Tuesday, May 1, 2012

102 - As Ditaduras Esquizofrénicas

May Day
Neste primeiro de Maio, com tantas tradições ancestrais de celebração dos ritmos da natureza e tantos significados espúrios mais recentes, leio num jornal que a China proibiu a exibição das cenas de nu do filme “Titanic”. Têm razão, a Kate Winslet integral não é oficialmente para os olhos dos proletários, que não a merecem.
Os proletários devem manifestar neste dia a sua satisfação por viverem num “paraíso dos trabalhadores” com marchas militares. Os que ainda são explorados pelo capital devem desfilar com bandeiras exprimindo o desejo de emigrarem para esses paraísos. Boa viagem. Mas lembrem-se que à chegada não poderão ver um filme com uma mulher nua. Entre muitas outras coisas proibidas. A não ser que sejam membros do partido ou os seus agentes empresariais, porque esses têm meios para comprar os CDs clandestinos e tudo o resto. Já que Mao tenha invocado a medicina tradicional para nos seus últimos anos se fazer aquecer por várias jovenzinhas simultaneamente na sua cama, é doutrinariamente perfeitamente ortodoxo...
Mas as ditaduras comunistas não são as únicas a limitar as liberdades individuais e colectivas duma forma esquizofrénica. Em todos os regimes autoritários as definições de moral e os atropelos a essas definições são sempre um catálogo de hipocrisias.
No Irão, os guardas da revolução dos ayatollahs assediam na rua as mulheres que não se tapam suficientemente, mas a venda de cassetes pornográficas é o grande negócio dos bazares.

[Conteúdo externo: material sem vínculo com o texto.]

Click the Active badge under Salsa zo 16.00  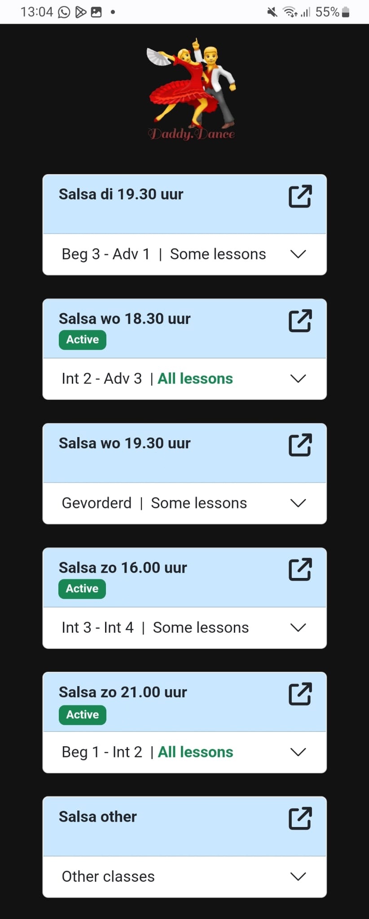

Situações similares acontecem noutros países islâmicos com burcas e niqabs e restrições à educação, ao trabalho e à autonomia.
Nos estados dominados pelas religiões “reveladas” de origem tribal, o patético das tradições obtusas tem-se mostrado pouco permeável ao tempo e à razão. Basta uma consulta à Wikipedia sobre o Ayatollah Khomeini, ou para ler qual o tipo de assuntos em que se especializam os “doutores” da sharia, para ter uma ideia do fosso que separa as democracias seculares desse outro mundo em que ainda vivem esses (e outros) selvagens.
A recordar o que disse Saramago sobre os “manuais de maus costumes”... e a esquecer que nunca foi viver para nenhum dos paraísos proletários tão caros aos seus correligionários. Porque sabia bem a diferença entre a “pose” para bugio ver e a realidade.
As definições de moral mudam com os tempos e com as civilizações. Mas a aplicação das suas leis e eventuais sanções variam sempre de acordo com as classes sociais. Não são só os Maos e as suas idiossincrasias. Porque são sempre os mais fracos que estão na mira dos vigilantes da obediência às práticas dominantes: as mulheres, os deslocados, as minorias religiosas, étnicas ou sexuais, os dependentes de vícios proibidos, os pensadores livres.
As ditaduras dos costumes são sempre esquizofrénicas, seja qual for a sua desculpa doutrinária. As leis iníquas e as repressões são ineficazes porque só servem para dar um estatuto social aos fanáticos ignorantes que as aplicam.
A ignorância pode ser temporária, mas a estupidez é para sempre.